Abstract

Artificial neural networks (ANNs) were used to measure the quality of care (Q) at two admission units in a state psychiatric hospital, each unit having two treatment teams, one led by a permanent (PM) staff physician, and one led by various locum tenens (LT) physicians. An LT physician's tour of duty (TOD) averaged approximately 30 days. Over nearly a 2 1/2-year period the four treatment teams received 744 admissions. Our previous research has reported measuring Q using percent accurate prediction of hospital length-of-stay (LOS), divided by a measure of severity of patient illness. We calculated Q for each treatment team's test set of patients using a trained ANN for each team.
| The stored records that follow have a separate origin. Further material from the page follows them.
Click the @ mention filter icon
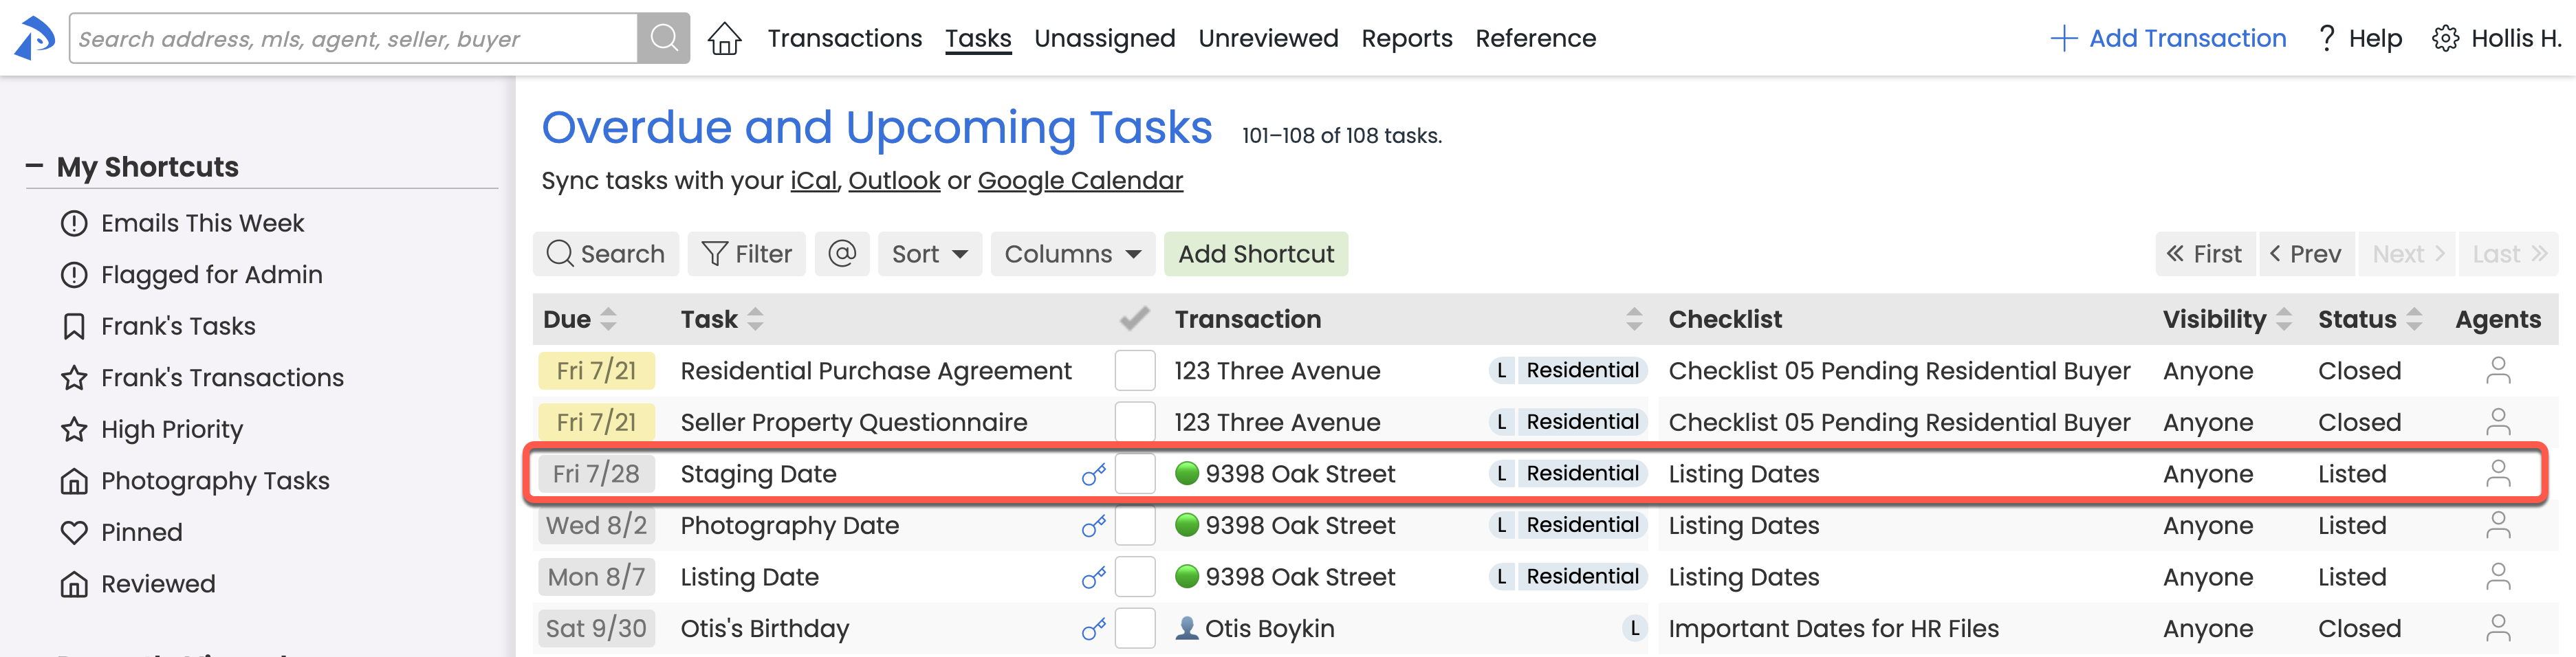Screen dimensions: 2576x657 (842, 254)
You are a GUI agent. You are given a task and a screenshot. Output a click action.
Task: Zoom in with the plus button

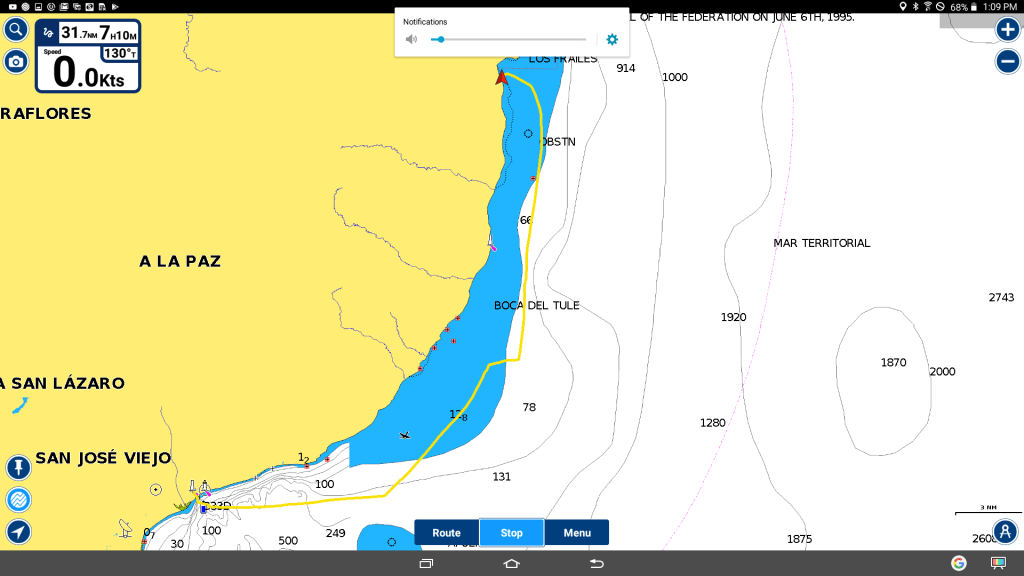[1007, 30]
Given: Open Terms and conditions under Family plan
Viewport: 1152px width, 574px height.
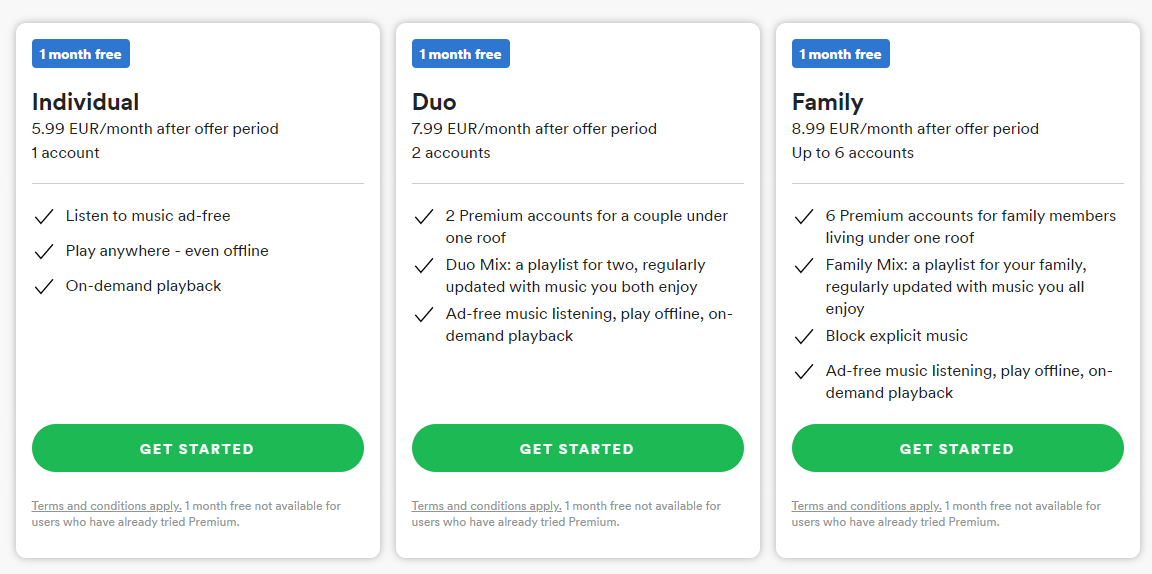Looking at the screenshot, I should click(x=866, y=506).
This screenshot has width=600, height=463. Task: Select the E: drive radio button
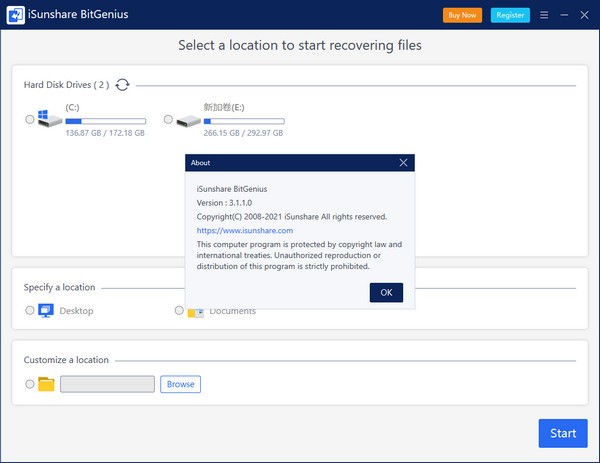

All the teams' test sets were run through each of the trained ANNs resulting in a set of four Q values for each ANN. We defined the standard deviation of Qs resulting from a single team's test set run through it own as well as the other three teams' ANNs as representative of the "diversity" of the patients in that test set. We defined the reciprocal of the standard deviation of the Qs resulting from each of the teams' test sets run through a single team's ANN as that team's "robustness." The product of "robustness" times "diversity" was defined as the value (V) of the treatment team. The V of the PM physician-led teams was 1.9 times that of the LT physician-led teams. We normalized V for patient entropy (uncertainty) with a metric called the "risk ratio" (RR), derived from Boltzmann's law. This resulted in the V/RR of one PM physician-led team as superior, despite treating patients with the highest risk. The LT physician-led teams, despite having fewer patients afflicted with the more problematic diagnosis of schizophrenia, were handicapped by not having preexisting therapeutic relationships with their patients, giving both LT teams low robustness. There was no statistically significant difference in patient LOS between the teams. Because the greatest change in team composition was due to LT physicians, we assumed that the differences in V/RR were due to the short (30-day) TOD and not to any skill deficits in the LT physicians. This article explores a new paradigm which compares the value of patient care in separate delivery systems despite differences in severity of illness, case-mix, and uncertainty associated with an imperfect therapeutic environment.